During an interview with the Australian Broadcasting Corporation on September 26, 2011, Shaath once again revealed his views regarding the Jewish State. When he was reminded that the "Quartet" of peace negotiators (the U.S., European Union, Russia and the United Nations) and Israeli Prime Minister Binyamin Netanyahu insisted on negotiations without pre-conditions, Shaath focused exclusively on Natanyahu. "Yes he can afford to say that," Shaath remarked. "He has been in full occupation of our country for years, 62 years." That is to say, the entire existence of Israel is an "occupation." On the other hand, he was more deceptive when he was reminded that, despite his contention that the PA recognizes Israel's right to exist, it is attempting to reconcile with Hamas, whose charter calls for Israel's destruction. "Well I don't know about Hamas and I don't know about charters...we are not particularly interested in charters, we are interested in what people do on the ground."

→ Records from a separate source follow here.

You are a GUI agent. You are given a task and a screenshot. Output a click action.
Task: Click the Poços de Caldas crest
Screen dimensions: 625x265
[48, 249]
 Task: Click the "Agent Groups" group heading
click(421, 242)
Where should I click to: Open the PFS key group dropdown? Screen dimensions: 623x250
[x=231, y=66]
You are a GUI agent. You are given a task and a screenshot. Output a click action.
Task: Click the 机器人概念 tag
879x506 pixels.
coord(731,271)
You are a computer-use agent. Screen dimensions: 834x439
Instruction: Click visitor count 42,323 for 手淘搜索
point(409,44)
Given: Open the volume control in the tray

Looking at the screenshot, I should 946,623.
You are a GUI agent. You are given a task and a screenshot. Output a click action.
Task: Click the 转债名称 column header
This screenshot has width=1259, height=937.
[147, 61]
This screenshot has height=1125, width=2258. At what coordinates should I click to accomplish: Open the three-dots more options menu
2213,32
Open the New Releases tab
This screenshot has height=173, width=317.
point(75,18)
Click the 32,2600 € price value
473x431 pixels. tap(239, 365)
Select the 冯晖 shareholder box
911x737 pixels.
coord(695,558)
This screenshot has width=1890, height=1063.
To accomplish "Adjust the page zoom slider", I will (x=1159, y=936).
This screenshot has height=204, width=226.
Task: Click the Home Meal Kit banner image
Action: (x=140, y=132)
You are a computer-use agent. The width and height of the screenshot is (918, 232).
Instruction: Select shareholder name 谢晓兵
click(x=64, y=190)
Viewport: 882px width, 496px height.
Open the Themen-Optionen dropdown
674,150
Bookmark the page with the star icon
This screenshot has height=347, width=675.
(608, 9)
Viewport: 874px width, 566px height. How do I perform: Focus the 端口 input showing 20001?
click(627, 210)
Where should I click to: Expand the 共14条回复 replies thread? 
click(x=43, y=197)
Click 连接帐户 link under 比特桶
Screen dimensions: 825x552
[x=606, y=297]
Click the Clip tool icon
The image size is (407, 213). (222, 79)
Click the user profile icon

For the record, the latest events "on the ground" included Hamas once again firing five Kassam rockets into Israel late last week, followed by two more containing phosphorus, after Israel attacked the original rocket launchers. Since the Israelis unilaterally withdrew from the Gaza Strip in 2005, more than 7,000 rockets and mortars have been fired into Israel. Furthermore, the Israeli Defense Forces (IDF) estimates Israel is likely to come under fire from 8,000 rockets and missiles if war breaks out this year.

As for Hamas and its potential reconciliation with Fatah--a deal-breaker regarding any peace agreement--Shaath remains equally obstinate. Last May, he said that Hamas should not be asked to recognize Israel. "Many others agree with us that the old rules of the quartet were not logical, and are not workable," Shaath said. "They have no place" in the current formula anymore. "Stop asking Hamas," he added. During the same interview with Israel Radio, Hamas deputy foreign minister in Gaza, Razi Hamed, claimed Hamas wants peace, but that "the occupation is the root of all [the Palestinians'] problems." He contended that peace can only be realized by a Palestinian state based on pre-1967 borders, with Jerusalem as its capital, and the ability of all Palestinian refugees to "return to their homes" in Israel.

Despite this non-starter, an effort was made by Shaath as recently as last Sunday to continue reconciliation efforts with Hamas. He contends that Hamas is "moderating its positions" due to the weakening of the Syrian government that has long supported the terrorist organization. He went so far as to label Khaled Mashaal, leader of Hamas’s military wing, the "dove in Hamas.”

Thus, despite all the rhetoric about the peace process, it remains clear that the only "peace" the Palestinians are interested in is one that completely excludes Israel's existence and/or its ability to defend itself. Despite this, a meeting was held yesterday between Palestinian and Israeli peace negotiators for the first time in more than a year. True to form, Palestinian President Mahmoud Abbas threatened to take "harsh" measures against Israel if they didn't meet his conditions for resuming negotiations, even as Hamas called on Abbas to cancel the meeting. In Gaza, Hamas leader Ismail al-Ashqar warned that if talks continue, they would "totally blow up the Palestinian reconciliation."

As for Shaath, he remains duplicitous. Speaking with Wolf Blitzer on September 21st, he contended that Palestinians are "subject to occupation, and we want it to end in order to be in peace with Israel, as neighbors, two states side by side." This completely contradicts what he said during the interview on Lebanon TV earlier in the year. Why the difference? In the former interview he was speaking in Arabic, the latter, English. Former colleague and PLO head Yasser Arafat was a master of such double-speak.